1. Respeto by Treb Monteras. Music Video director Monteras successfully transitions to long form with this hip-hop-themed drama with undertones of Martial Law and the current administration’s culture of impunity. I noticed that regardless of taste, this film consistently figures in to any other list of top films this year.
2. Paglipay by Zig Dulay. Though released in 2016 in the Tofarm Film Festival, the film gained second wind this year with a wide release during the Pista ng Pelikulang Pilipino. A quaint and charming story about inter-racial coupling with an outstanding non-actor as its lead, this film’s simplicity won my heart.
3. Bloody Crayons by Topel Lee. Good Filipino thrillers are rare to come by and this is one of them. Though far from perfect, it does provide artful and effective scares along with a competent ensemble of the country’s up and coming, promising young actors.

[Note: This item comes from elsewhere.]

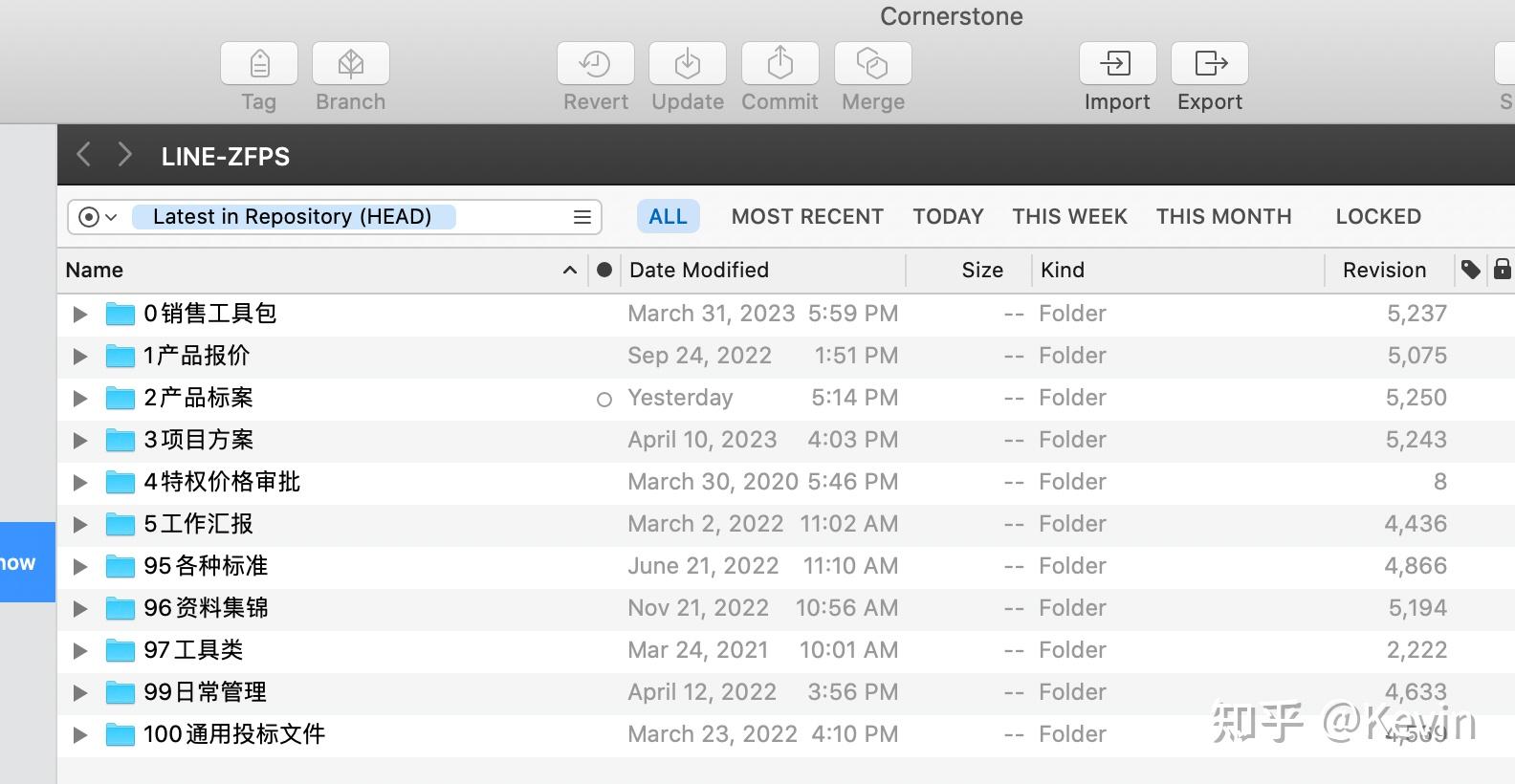
Task: Select the THIS WEEK filter tab
Action: tap(1069, 217)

4. Bliss by Jerrold Tarog. Another thriller of sorts with a complexity like Nolan’s Inception, this blew minds off of a lot of audiences. Though everyone has their own opinion on how it should have been made or portrayed, there’s no denying the craft behind the film with one of the Philippines’s auteurs at the helm. It also earned for the country a Yakushi Pearl Award by Iza Calzado at the Osaka Asian Film Festival.
5. Birdshot by Mikhail Red is our entry to the Oscars’ Best Foreign Language Film category. Though it did not make the cut, the film is still is notable for its atypical storytelling style and visual flair. For 2018, Mik is set to foray in mainstream territory with a horror flick under Star Cinema so that’s something to look out for next year.